Campeão mundial de 1992, Nigel Mansell faz parte do grupo de lendas da Fórmula 1, porém o britânico teve uma despedida um tanto melancólica dentro da principal categoria do automobilismo mundial, quando saiu da McLaren pelas portas do fundo em 1995, depois de mal conseguir ficar dentro do carro.
Ao longo de toda sua carreira no automobilismo, o piloto sempre flertou com a aposentadoria, mas em momentos totalmente distintos, como ocorreu em 1990, por conta de uma frustração pelo seu atual momento na Ferrari, anunciando após o abandono no GP de Silverstone que iria parar de correr naquele ano.
Contudo, poucos meses depois mudou de ideia e mudou-se para o Grove, assinando com a Williams para o ano seguinte. Em sua segunda passagem pela equipe britânica, obteve os melhores resultados da sua carreira, garantindo o título mundial com cinco corridas de antecipações.
Mesmo com o título, Mansell e a Williams não conseguiram chegar a um acordo para aumentar o vínculo e em setembro de 1992, ele anunciou sua saída de vez da F1 e migrou para o automobilismo norte-americano em 93, competindo na Indy pela equipe Newman Haas e sagrando-se campeão logo na temporada de estreia.
Mas o destino quis que Mansell retornar-se para a Williams, não por algo bom. Em 1994, com a inesperada morte de Ayrton Senna durante a corrida em Ímola, tanto a equipe do Grove quanto a F1 ficaram abalados e sem um nome de relevância para a competição, convocando novamente o britânico para participar de quatro etapas, todas elas não conflitando com seus compromissos na Indy.
Retorno para a F1 e salário
Conseguindo ter um resultado de destaque ao vencer o GP da Austrália, Mansell decidiu buscar uma nova chance em tempo integral na Fórmula 1. Inicialmente, ele queria permanecer na Wiilliams, porém a equipe estava na justiça com a McLaren para ter o passe de David Coulthard, priorizando o escocês ao vencer a disputa.
Mansell então apareceu como alternativa para a McLaren, que estava em um momento de transição e buscava um nome de peso para compor o grid, fechando contrato em fevereiro e gerando muitos burburinhos, já que ele e Ron Dennis, eram desafetos declarados.
Aos 41 anos de idade, Mansell teria um salario de um ano, com seu salário especulado em US$ 8 milhões, pago meio a meio pela Malboro e Mercedes.
As expectativas para a temporada estavam altas, porém quando o carro foi para a pista, o otimismo sumiu.
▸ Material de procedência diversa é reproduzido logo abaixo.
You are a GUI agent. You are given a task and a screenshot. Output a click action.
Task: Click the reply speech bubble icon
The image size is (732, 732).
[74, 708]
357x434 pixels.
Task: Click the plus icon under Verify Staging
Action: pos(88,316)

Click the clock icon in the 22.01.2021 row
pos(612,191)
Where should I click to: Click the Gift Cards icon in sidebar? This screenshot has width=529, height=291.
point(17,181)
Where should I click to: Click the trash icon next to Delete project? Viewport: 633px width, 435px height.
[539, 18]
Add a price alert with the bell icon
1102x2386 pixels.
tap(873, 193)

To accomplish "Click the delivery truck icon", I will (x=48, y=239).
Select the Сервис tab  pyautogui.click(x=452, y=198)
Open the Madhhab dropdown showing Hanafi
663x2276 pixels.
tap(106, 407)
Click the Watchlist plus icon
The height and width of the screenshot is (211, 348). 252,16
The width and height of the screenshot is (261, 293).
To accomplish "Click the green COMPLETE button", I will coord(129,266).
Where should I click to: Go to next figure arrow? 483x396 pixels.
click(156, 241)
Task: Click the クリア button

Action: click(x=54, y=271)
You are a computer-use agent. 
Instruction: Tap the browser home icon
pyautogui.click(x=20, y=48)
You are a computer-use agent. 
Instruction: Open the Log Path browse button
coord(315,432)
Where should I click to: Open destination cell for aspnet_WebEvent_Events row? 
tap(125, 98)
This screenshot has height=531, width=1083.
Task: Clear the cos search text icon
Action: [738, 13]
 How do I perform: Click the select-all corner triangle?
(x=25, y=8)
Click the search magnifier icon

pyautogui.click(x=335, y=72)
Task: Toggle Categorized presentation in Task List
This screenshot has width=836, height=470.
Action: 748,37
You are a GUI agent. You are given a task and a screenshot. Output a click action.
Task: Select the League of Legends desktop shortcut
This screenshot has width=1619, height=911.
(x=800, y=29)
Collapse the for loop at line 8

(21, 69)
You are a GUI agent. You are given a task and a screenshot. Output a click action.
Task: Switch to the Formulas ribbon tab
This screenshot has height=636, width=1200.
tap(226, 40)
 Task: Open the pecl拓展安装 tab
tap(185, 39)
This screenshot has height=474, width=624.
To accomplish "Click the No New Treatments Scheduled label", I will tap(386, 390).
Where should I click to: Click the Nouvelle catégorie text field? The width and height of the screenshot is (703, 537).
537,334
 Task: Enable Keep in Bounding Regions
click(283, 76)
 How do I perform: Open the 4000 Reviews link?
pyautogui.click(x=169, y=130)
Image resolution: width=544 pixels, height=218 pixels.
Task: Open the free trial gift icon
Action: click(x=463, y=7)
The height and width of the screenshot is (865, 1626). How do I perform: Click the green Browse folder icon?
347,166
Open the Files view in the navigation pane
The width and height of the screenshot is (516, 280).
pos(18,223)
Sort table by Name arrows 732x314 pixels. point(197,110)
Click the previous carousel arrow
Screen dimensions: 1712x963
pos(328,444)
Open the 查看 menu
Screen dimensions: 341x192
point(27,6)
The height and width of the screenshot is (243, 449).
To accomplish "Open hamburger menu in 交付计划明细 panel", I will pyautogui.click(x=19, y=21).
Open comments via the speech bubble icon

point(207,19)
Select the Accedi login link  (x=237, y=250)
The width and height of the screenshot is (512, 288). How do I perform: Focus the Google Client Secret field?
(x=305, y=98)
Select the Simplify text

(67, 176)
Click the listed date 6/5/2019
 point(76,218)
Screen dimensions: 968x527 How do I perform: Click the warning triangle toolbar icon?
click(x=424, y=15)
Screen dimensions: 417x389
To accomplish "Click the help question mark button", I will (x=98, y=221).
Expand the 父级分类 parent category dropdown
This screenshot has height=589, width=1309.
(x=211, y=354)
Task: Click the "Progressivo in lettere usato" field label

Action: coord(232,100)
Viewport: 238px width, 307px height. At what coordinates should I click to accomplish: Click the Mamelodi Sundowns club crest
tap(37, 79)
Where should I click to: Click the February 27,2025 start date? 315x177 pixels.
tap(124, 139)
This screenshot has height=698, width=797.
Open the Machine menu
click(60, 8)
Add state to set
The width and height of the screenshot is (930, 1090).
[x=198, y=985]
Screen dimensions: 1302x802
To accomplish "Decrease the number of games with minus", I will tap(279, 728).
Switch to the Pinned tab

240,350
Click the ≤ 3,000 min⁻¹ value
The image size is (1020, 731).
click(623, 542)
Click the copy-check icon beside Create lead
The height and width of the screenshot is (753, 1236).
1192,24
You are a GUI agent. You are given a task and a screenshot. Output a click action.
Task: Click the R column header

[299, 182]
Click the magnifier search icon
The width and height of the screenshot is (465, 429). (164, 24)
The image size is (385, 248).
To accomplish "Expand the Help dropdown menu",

O MP4-10 tinha sérios problemas de equilíbrio e no motor da Mercedes, faltando potência e confiabilidade.
Mansell e Mika Hakkinen, seu companheiro de equipe, também reclamaram bastante do cockpit apertado, fazendo os pilotos baterem suas mãos e cotovelos nas bordas quando viravam o volante.
O time fez algumas mudanças no carro, mas Mansell tinha um quadril e ombro mais largos que Hakkinen, permaneceu reclamando do carro, mas considerou ele como “aceitável”. A McLaren justificava que o projeto foi feito pensando em David Coulthard e no finlandês que permaneceu na equipe.
A situação não estava boa no campeonato e desandou de vez em Barcelona, quando Mansell fez tudo o que não deveria e ainda abandonou o carro no box, declarando que ele estava “praticamente impossível de pilotar”, abandonando a corrida.
Ron Dennis comentou que não tinha nenhum problema técnico no carro que impedisse o britânico de continuar e que ele, simplesmente decidiu sair. O clima na escuderia ficou insustentável e no dia 23 de maio, a McLaren anunciou que Mansell teve uma “rescisão em comum acordo”.
Alguns rumores afirmam que a McLaren desembolsou cerca de US$ 2 milhões para Mansell pelo rompimento antecipado do vínculo, substituído por Mark Blundell, que pontuou logo na sua primeira corrida.